Под мальчишеское "урра-а-а!", умело организованное Альбертом, в потолок выстрелила пробка шампанского, которое по сигналу Влка откупорил Карличек. Влк заметил, что пани Люция тянет руку — растерявшись, она повела себя, как гимназистка; в эту руку Маркета находчиво вставила первый же бокал, наполненный игристым напитком. Но вложить в эту руку белый флаг мог только сам Влк.
— Завершается, — начал он, по преподавательской привычке не обращаясь ни к кому конкретно, но все разговоры немедленно смолкли, — первый и уникальный учебный курс. Ничего подобного доселе не было, нам не с кого было брать пример, поэтому наш курс можно считать экспериментальным. Тем не менее он дал серьезную подготовку к жизни вам, первым ученикам, и стал суровой проверкой для вас, их родителей, ибо и вы сдавали выпускной экзамен, экзамен на гражданскую, — продолжал он, выразительно взглянув на пани Тахеци, — зрелость. Благодаря вам те, кто придут после вас, а я могу с гордостью сообщить, что желающие буквально лезут во все, — продолжал он, укоризненно взглянув на Маркету, — щели! Так вот, все они смогут избежать топтания на месте и ошибок, этих вечных спутников всего нового. Это не означает, что мы будем год за годом шагать по проторенной дороге. Нет! Я и мои, — продолжал он, глядя с доверием на Альберта с Карличеком, — сотрудники приложим все свое умение, чтобы ПУПИК на пути к вершинам использовал все новые и новые скрытые резервы нашей профессии, сочетал славные традиции с самой передовой, — продолжал он, стараясь вернуть расположение инженера Александра, — техникой, и я, пользуясь случаем, могу с радостью сообщить, что в стенах нашего училища создано устройство, впервые механизирующее самый распространенный вид обработки, и вскоре оно избавит от тяжелого труда всех исполнителей, -
Влк хлопнул в ладоши, и Карличек выкатил из-за газовой камеры нечто продолговатое на роликах, прикрытое брезентом, — в мире. В пятницу оно было наконец запатентовано, и теперь я могу впервые, -
Влк хлопнул еще раз, и Карличек расчехлил белый стол с темно-красной столешницей, который до сего дня был заперт в «волчарне», — представить его на суд общественности и сообщить, что в честь авторов он назван, -
Влк с тревогой взглянул на Лизинку — для нее он подготовил этот сюрприз в награду за успешно сданные экзамены и как прелюдию ко всем подаркам, которыми завалит ее в благодарность за сына.

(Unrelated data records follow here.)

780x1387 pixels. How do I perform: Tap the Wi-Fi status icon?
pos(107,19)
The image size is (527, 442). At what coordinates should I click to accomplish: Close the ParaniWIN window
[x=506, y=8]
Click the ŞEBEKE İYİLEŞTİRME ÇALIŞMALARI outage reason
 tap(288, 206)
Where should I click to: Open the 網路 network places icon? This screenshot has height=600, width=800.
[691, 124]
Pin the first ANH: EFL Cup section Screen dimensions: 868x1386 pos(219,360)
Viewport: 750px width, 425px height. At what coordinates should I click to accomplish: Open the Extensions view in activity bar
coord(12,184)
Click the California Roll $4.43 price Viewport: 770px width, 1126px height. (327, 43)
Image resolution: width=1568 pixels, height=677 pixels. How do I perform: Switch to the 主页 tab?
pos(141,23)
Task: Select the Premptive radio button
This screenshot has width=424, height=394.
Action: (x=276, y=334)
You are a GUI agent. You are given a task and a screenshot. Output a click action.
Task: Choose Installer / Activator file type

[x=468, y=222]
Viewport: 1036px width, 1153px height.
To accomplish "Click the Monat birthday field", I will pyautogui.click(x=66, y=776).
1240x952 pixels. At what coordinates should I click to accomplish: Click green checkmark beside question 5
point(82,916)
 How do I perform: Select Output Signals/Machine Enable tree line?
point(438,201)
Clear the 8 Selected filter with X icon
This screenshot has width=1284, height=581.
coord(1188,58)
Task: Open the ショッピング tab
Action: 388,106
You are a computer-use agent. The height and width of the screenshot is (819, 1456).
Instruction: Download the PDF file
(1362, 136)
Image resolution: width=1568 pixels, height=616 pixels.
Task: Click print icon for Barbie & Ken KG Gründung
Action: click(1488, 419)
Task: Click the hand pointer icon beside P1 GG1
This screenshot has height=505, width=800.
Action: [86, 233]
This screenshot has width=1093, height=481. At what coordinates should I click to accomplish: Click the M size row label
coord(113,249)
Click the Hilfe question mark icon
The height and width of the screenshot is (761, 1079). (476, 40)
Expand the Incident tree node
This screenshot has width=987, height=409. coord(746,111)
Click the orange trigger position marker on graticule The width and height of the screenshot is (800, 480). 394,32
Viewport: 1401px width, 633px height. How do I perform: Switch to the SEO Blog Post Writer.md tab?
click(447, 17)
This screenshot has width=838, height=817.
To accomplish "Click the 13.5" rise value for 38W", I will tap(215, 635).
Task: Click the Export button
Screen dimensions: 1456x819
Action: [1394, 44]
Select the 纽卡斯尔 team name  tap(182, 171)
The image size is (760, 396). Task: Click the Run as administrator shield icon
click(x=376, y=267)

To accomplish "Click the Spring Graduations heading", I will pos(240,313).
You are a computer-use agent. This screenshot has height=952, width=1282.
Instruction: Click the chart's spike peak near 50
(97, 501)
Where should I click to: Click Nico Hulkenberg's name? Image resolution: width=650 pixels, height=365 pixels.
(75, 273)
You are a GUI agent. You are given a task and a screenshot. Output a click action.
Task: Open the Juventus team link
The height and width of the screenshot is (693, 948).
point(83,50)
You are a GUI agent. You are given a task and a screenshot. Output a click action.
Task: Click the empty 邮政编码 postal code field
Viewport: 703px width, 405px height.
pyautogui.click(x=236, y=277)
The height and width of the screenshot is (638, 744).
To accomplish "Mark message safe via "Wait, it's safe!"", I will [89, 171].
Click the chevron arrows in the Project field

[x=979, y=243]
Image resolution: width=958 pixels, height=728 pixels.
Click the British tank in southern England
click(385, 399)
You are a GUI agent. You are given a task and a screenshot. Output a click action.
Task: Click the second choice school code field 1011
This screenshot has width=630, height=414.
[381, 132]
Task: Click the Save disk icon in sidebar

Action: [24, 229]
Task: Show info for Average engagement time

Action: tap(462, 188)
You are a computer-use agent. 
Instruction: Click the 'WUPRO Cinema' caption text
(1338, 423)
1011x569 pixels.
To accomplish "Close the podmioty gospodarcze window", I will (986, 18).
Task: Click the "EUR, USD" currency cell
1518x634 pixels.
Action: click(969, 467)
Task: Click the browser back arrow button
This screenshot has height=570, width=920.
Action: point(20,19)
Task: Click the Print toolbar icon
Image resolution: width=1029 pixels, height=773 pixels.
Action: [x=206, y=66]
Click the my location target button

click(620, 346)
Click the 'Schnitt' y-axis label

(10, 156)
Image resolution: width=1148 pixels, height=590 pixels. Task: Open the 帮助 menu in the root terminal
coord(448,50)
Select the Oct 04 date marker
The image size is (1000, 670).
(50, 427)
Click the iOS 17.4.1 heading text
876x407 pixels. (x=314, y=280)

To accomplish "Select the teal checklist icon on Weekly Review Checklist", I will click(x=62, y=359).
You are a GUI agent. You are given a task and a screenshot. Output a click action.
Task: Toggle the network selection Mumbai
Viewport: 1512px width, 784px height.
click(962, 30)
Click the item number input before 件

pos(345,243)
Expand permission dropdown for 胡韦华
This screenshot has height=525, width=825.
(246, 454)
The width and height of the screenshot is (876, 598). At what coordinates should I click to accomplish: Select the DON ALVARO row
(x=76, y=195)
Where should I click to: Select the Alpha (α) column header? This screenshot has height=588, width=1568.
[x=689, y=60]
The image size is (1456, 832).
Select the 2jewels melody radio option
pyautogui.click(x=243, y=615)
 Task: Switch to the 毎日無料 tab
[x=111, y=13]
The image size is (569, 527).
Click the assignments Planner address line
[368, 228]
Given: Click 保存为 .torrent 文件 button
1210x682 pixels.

— ВЛТАВА, или, — сдержанно процитировал Влк оригинальную формулу Доктора — тот счел безнравственным, чтобы имя Шимсы попало в учебники, и, напротив, нравственным, чтобы изобретение Шимсы унаследовала его жертва, а значит, и ее будущий супруг. Это настолько тронуло Влка, что он собирался предложить Доктору третью часть прибылей.